=== RECORDS PROVIDED ===
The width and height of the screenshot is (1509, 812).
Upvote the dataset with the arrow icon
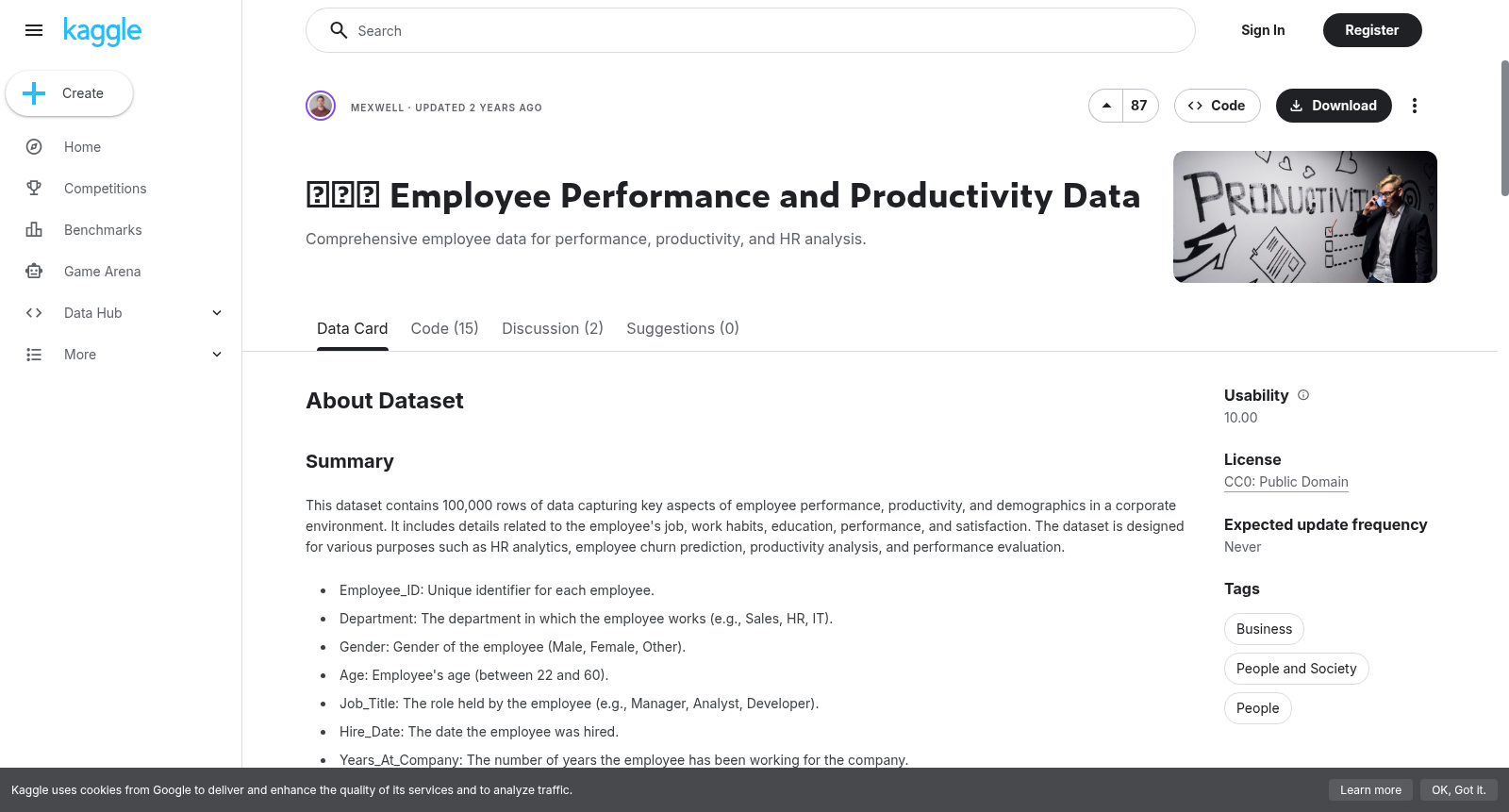[1106, 106]
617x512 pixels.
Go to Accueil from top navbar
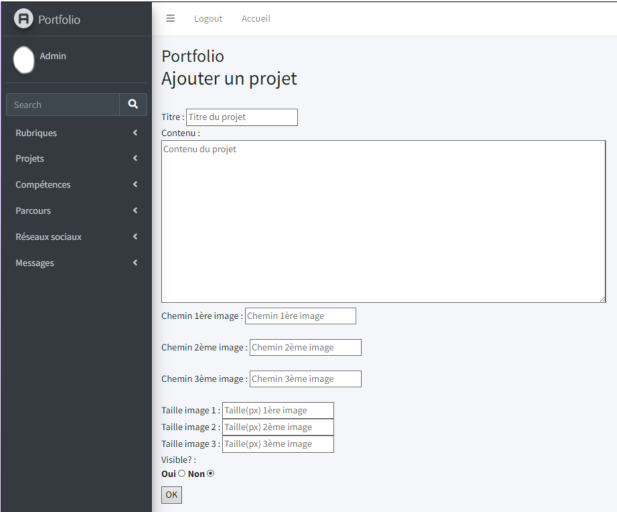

=== ACTIVITY ===
Restate the records above word for word, without the pictures.

=== ANSWER BOX ===
The width and height of the screenshot is (1509, 812).
Upvote the dataset with the arrow icon
[1106, 106]
617x512 pixels.
Go to Accueil from top navbar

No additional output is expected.